* STATED GOAL
How many of the lines below contain the string "width"? Match case exactly and reply with the number only.
══ TASK INPUT ══
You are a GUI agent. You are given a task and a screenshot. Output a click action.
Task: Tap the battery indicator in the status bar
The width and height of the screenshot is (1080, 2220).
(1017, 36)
═══
══ TASK INPUT ══
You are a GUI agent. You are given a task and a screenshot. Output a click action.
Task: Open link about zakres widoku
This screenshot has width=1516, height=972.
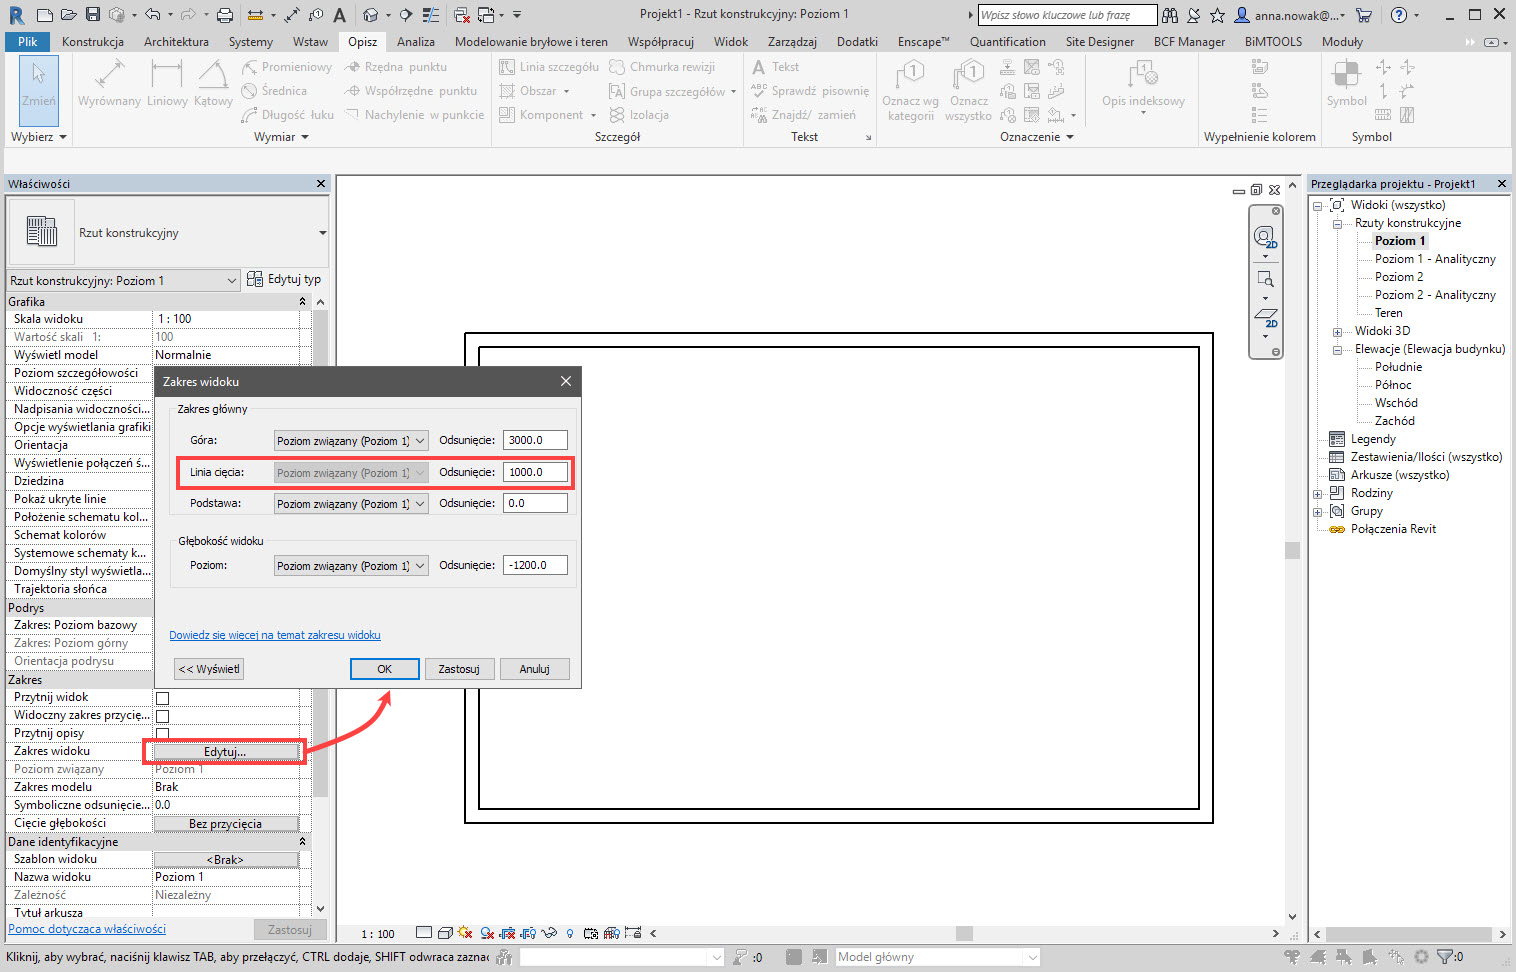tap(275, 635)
═══
* WORKED ANSWER
2